U.S. median home prices reached a record $375,300 in March as mortgage-interest rates shot up and a shortage of homes for sale continued to thwart buyers.
Great stat: by 2042, Hispanic consumers will make up 7 out of 10 new homeowners.
The WSJ wrote a short piece on how higher rates impact business:
Low-rated U.S. companies borrowed record amounts in the loan market last year, and the benchmark rates that most leveraged loans are priced off are expected to rise to around 3% in the next 12 months, up from about 0.50% now. That equates to a $45 billion interest-expense increase on the loans that were issued in 2021 alone.
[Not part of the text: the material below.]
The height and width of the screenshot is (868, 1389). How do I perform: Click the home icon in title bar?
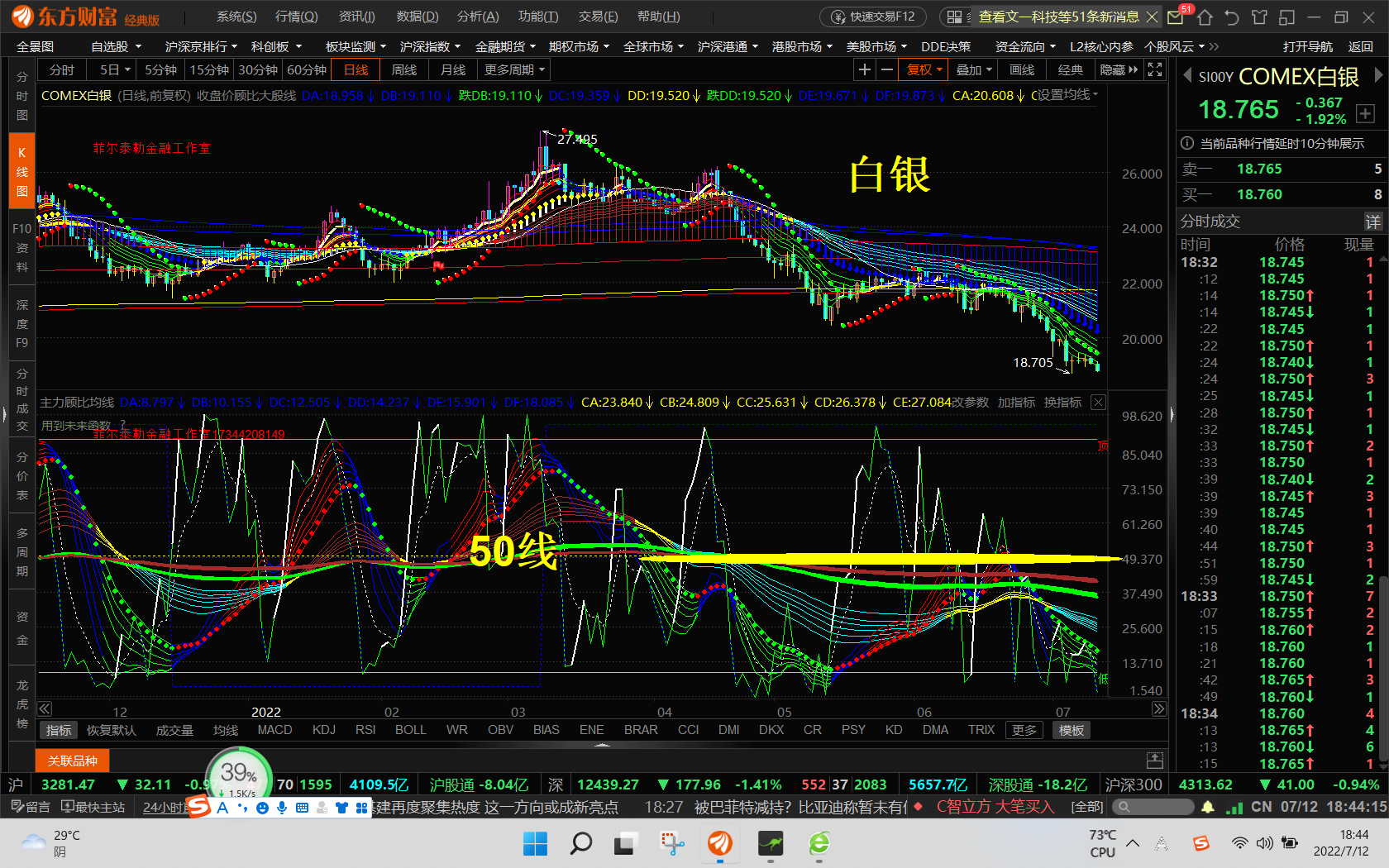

Companies with heavier debt loads can find themselves running short on cash if their interest rates climb alongside wages and other operating expenses. Higher costs on the loans could also have a chilling effect on the buyout boom that investment bankers hoped would carry over into 2022. The private-equity firms behind most of those deals paid for them primarily with leveraged loans taken out by the companies they acquired.
Please remain safe and healthy, make today great.